## REQUIREMENT
The lines you return must be all those in the data that hold the string "icon".

## EXCERPTED RECORDS
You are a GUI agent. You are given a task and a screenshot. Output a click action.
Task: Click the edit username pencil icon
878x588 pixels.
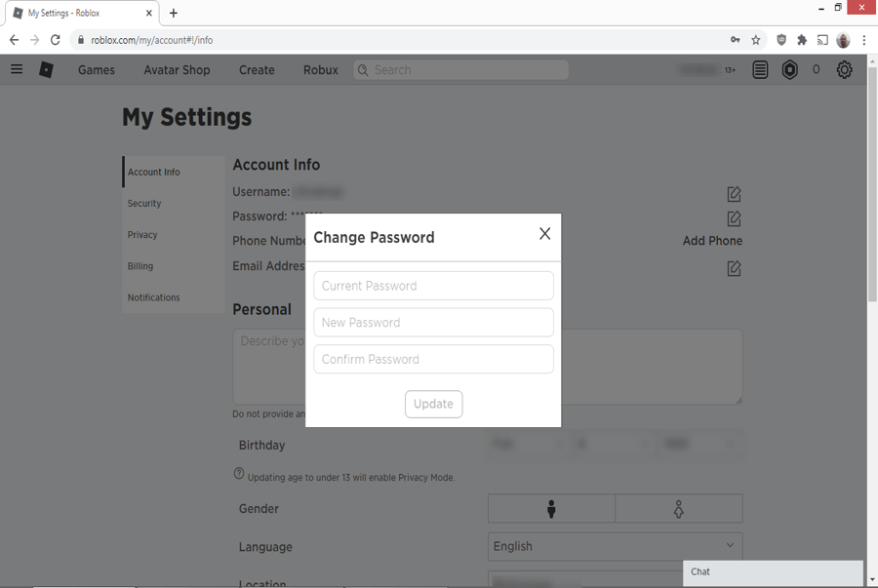734,194
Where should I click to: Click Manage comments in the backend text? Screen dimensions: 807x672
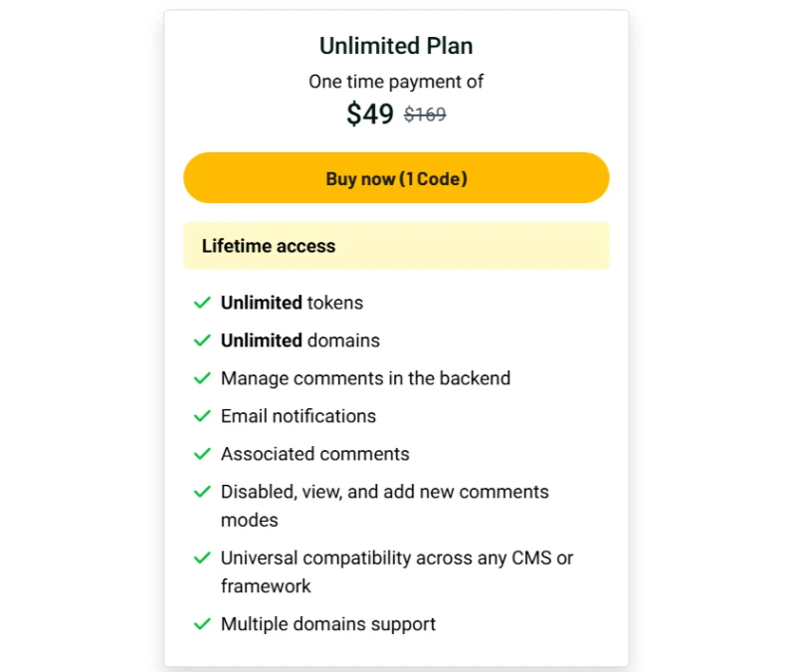tap(365, 378)
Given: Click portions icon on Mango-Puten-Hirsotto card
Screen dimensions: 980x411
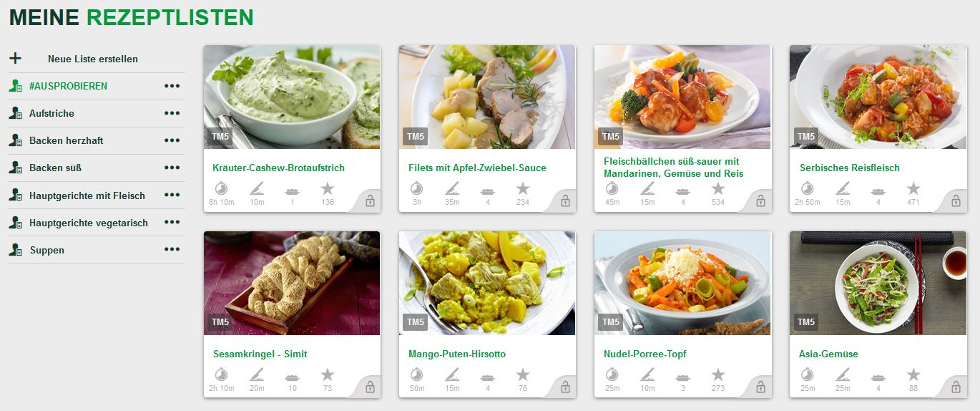Looking at the screenshot, I should [487, 377].
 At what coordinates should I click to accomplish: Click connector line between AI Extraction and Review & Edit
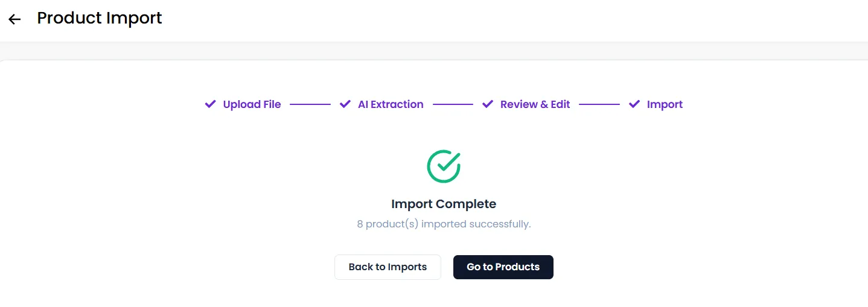[453, 104]
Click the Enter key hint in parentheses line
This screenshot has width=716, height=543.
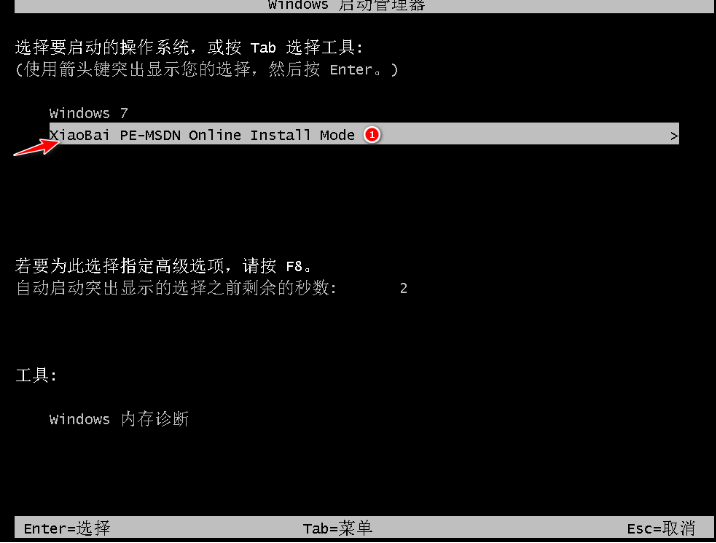pos(352,70)
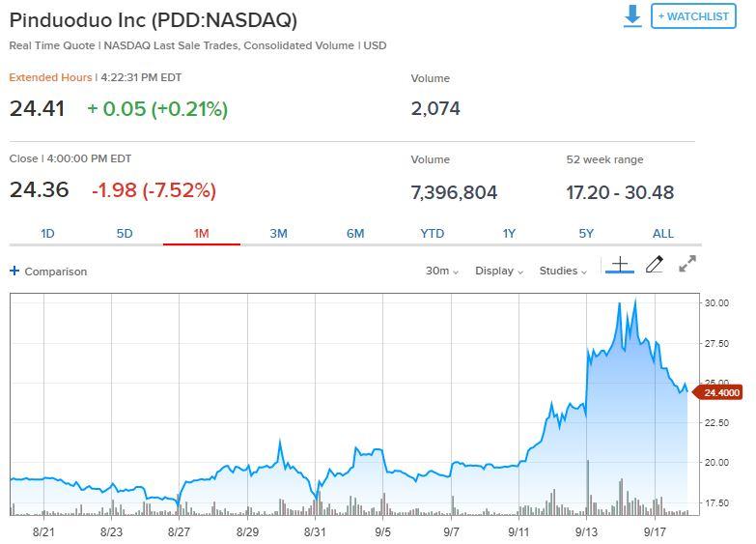Click the 9/13 date label on axis
Screen dimensions: 756x544
pos(586,532)
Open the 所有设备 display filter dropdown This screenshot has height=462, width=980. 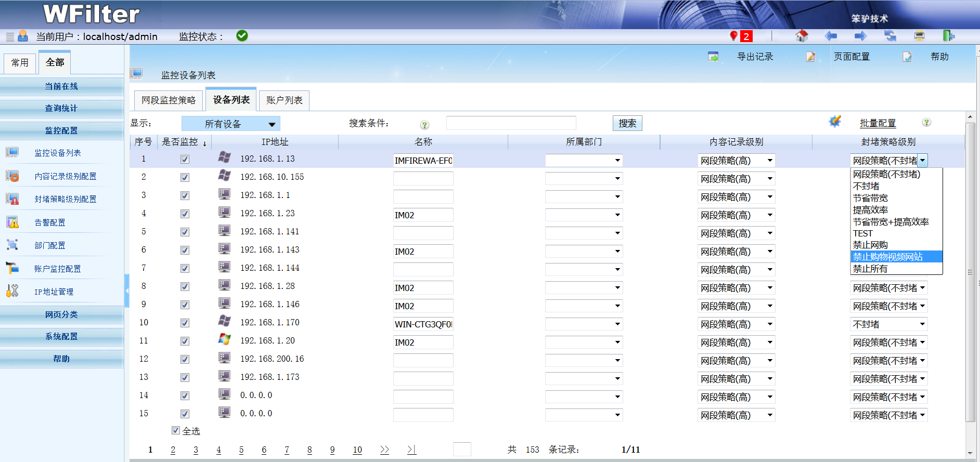[x=230, y=124]
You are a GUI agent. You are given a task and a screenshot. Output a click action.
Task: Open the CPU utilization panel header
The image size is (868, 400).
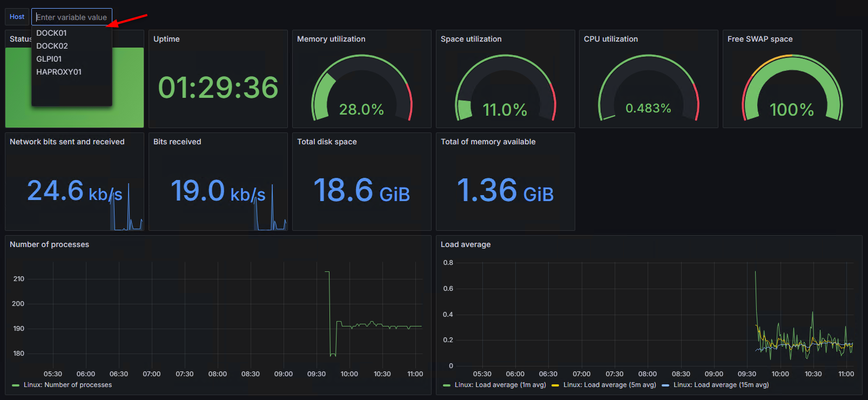[x=610, y=39]
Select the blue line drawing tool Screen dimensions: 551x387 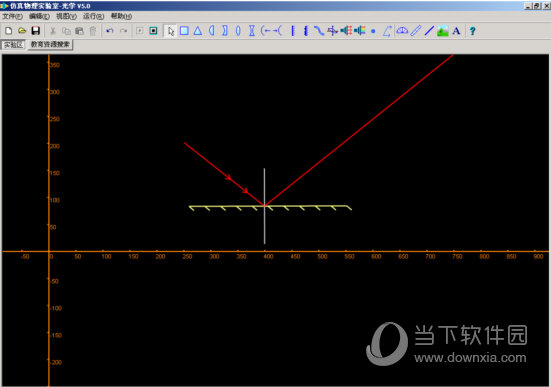429,31
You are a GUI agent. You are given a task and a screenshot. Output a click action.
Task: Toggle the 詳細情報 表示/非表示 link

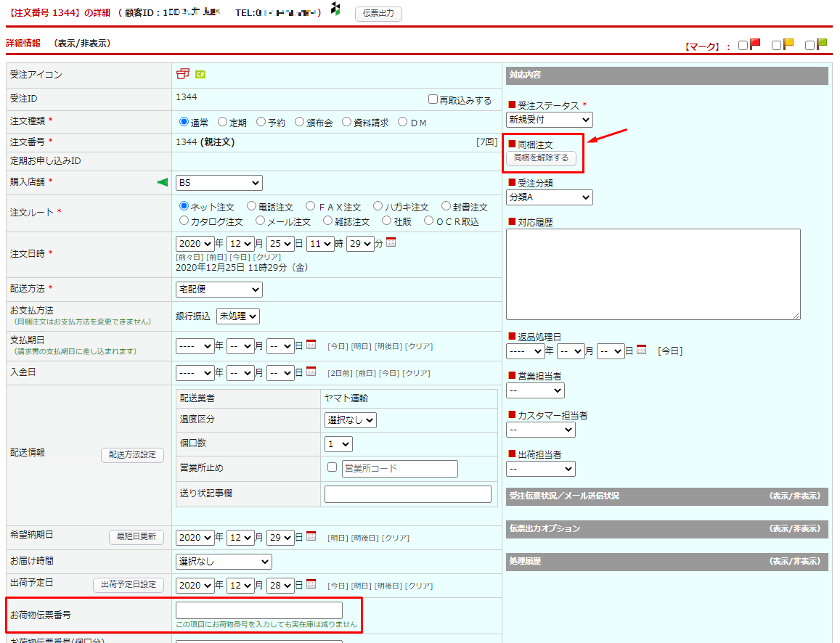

## RESPONSE FOR THIS EXERCISE
Task: Click the edit username pencil icon
Given: Click portions icon on Mango-Puten-Hirsotto card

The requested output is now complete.